Here, the job is to give back every entry below unchanged, omitting pictures.

[Provided data]:
◇ ◇ ◇ ◇

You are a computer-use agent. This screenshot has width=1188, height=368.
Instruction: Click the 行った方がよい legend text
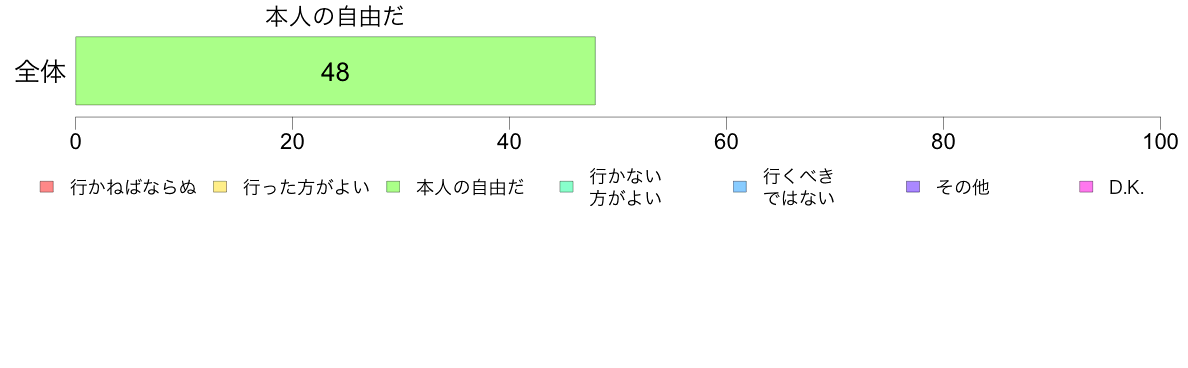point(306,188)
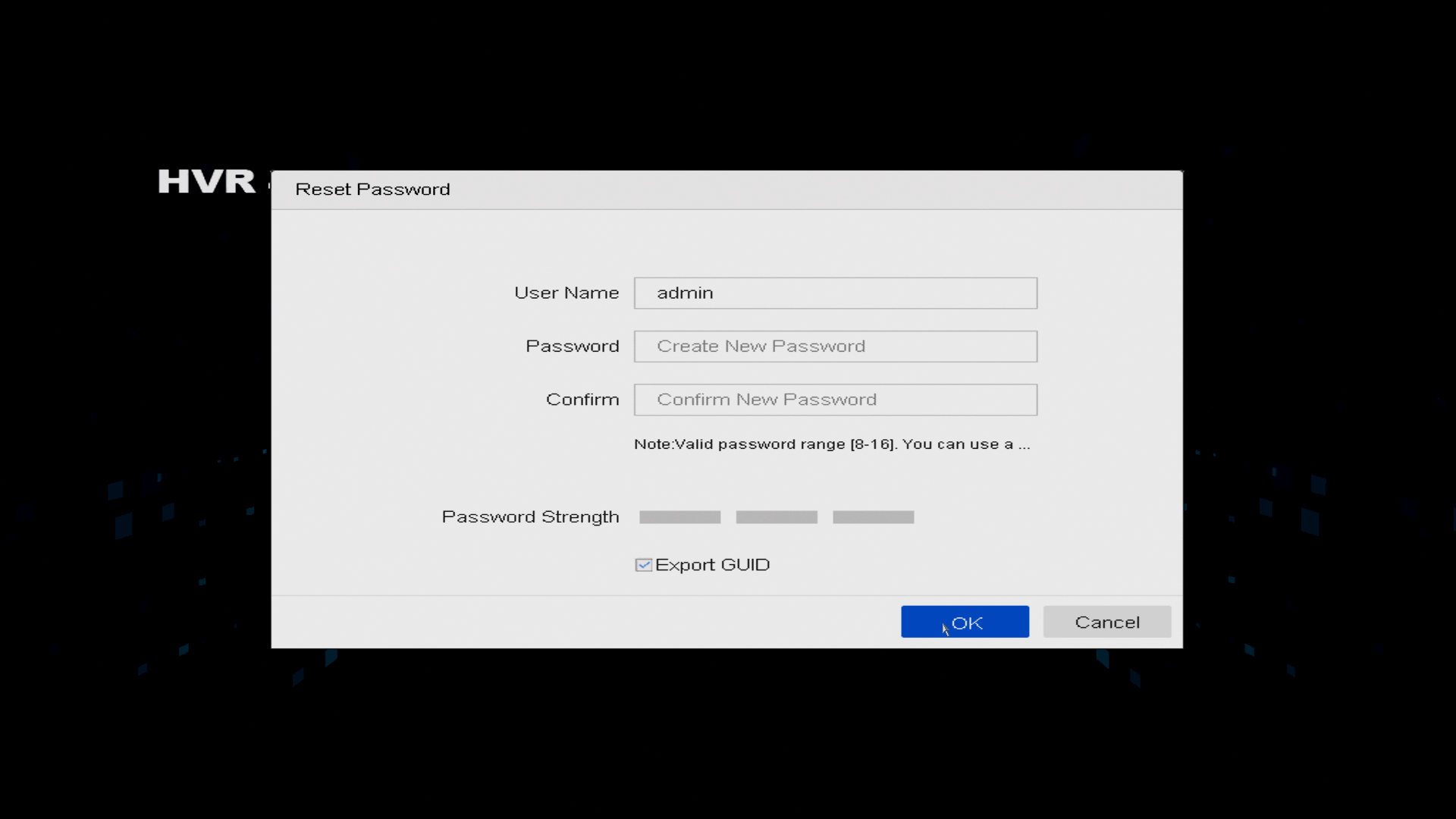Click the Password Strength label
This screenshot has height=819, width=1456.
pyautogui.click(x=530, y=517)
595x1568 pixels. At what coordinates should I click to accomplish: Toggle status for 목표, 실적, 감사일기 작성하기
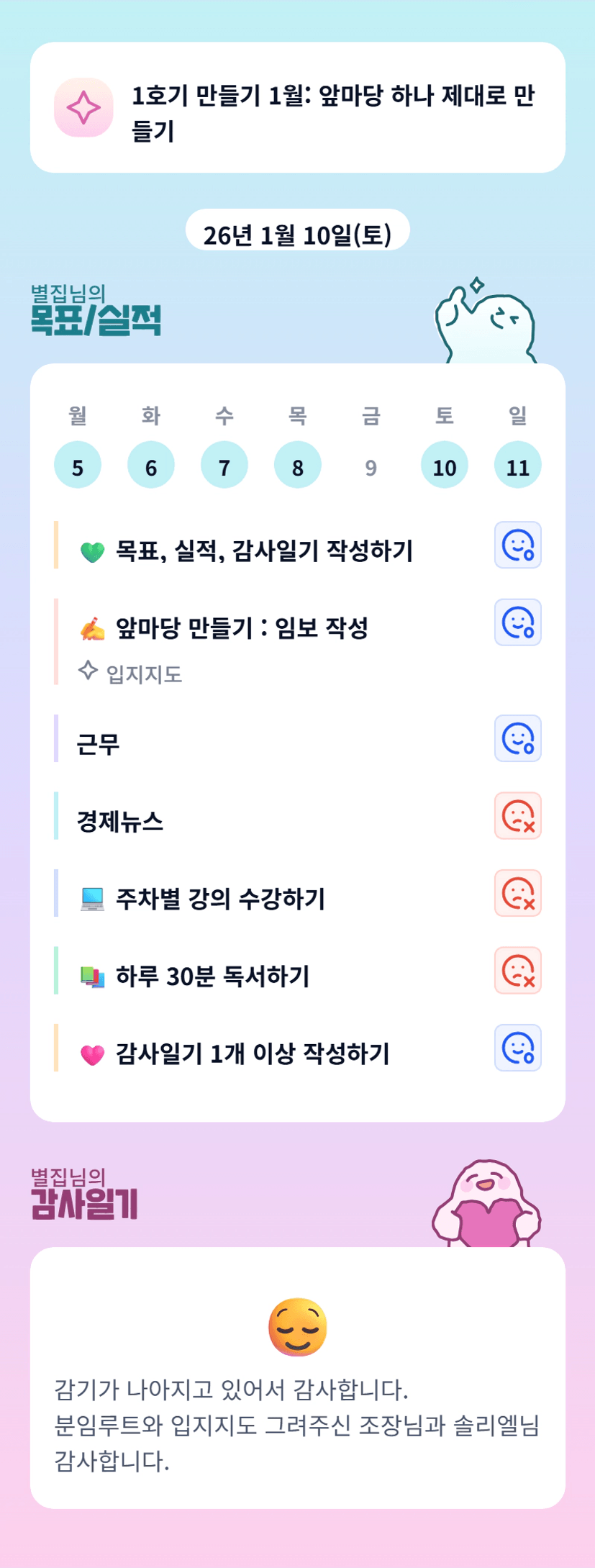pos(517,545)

◇ ◇ ◇ ◇

[Finished exercise]:
You are a computer-use agent. This screenshot has width=1188, height=368.
Instruction: Click the 行った方がよい legend text
point(306,188)
Click the Password Strength label
This screenshot has height=819, width=1456.
pyautogui.click(x=530, y=517)
595x1568 pixels. At what coordinates should I click to accomplish: Toggle status for 목표, 실적, 감사일기 작성하기
pos(517,545)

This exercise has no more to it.